**WHAT IS BEING ASKED**. Anywhere the string "Given" shows up in the listing below, copy the line it is in.

**RECORDS TO PROCESS**.
+---+
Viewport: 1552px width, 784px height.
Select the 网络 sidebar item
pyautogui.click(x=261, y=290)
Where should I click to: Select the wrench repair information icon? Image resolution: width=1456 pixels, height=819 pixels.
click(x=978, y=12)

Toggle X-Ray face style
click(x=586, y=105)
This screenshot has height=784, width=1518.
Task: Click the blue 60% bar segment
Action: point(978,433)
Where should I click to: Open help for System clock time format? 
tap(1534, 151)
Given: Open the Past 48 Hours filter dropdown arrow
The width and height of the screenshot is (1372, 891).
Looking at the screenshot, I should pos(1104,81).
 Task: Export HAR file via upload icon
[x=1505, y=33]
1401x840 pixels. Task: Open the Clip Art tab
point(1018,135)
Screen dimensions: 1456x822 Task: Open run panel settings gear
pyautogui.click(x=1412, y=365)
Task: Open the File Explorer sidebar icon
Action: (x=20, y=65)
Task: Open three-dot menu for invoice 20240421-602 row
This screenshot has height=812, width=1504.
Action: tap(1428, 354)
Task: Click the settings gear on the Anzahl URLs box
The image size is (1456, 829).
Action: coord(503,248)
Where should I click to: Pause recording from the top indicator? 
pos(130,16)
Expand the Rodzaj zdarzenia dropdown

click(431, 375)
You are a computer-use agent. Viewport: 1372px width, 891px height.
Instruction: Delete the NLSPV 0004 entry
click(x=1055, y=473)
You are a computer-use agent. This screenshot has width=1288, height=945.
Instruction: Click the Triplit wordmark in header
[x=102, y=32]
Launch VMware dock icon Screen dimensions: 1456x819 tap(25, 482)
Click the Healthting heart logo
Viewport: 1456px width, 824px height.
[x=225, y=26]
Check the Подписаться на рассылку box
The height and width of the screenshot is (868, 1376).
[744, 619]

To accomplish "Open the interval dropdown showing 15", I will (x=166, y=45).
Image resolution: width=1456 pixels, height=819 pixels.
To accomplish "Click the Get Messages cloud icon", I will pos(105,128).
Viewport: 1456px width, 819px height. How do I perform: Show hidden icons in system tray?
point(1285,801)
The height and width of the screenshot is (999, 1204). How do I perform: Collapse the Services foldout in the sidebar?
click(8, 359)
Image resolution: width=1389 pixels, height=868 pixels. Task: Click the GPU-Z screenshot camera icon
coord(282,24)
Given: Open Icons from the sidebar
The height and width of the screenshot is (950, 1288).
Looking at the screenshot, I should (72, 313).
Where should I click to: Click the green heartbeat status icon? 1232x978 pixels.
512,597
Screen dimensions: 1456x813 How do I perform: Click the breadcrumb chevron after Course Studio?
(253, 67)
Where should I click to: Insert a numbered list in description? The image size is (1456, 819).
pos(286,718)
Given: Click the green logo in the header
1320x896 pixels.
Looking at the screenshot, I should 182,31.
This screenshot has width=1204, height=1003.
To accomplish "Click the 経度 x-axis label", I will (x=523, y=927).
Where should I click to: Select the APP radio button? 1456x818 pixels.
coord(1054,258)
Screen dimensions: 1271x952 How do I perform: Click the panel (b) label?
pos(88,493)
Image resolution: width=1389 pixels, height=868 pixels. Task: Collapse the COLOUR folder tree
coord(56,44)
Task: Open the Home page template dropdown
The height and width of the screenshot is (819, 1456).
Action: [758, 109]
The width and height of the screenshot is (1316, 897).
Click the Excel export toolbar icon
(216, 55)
+---+
**EXERCISE ANSWER**.
Given: Open the Past 48 Hours filter dropdown arrow
Given: Open Icons from the sidebar
Given: Click the green logo in the header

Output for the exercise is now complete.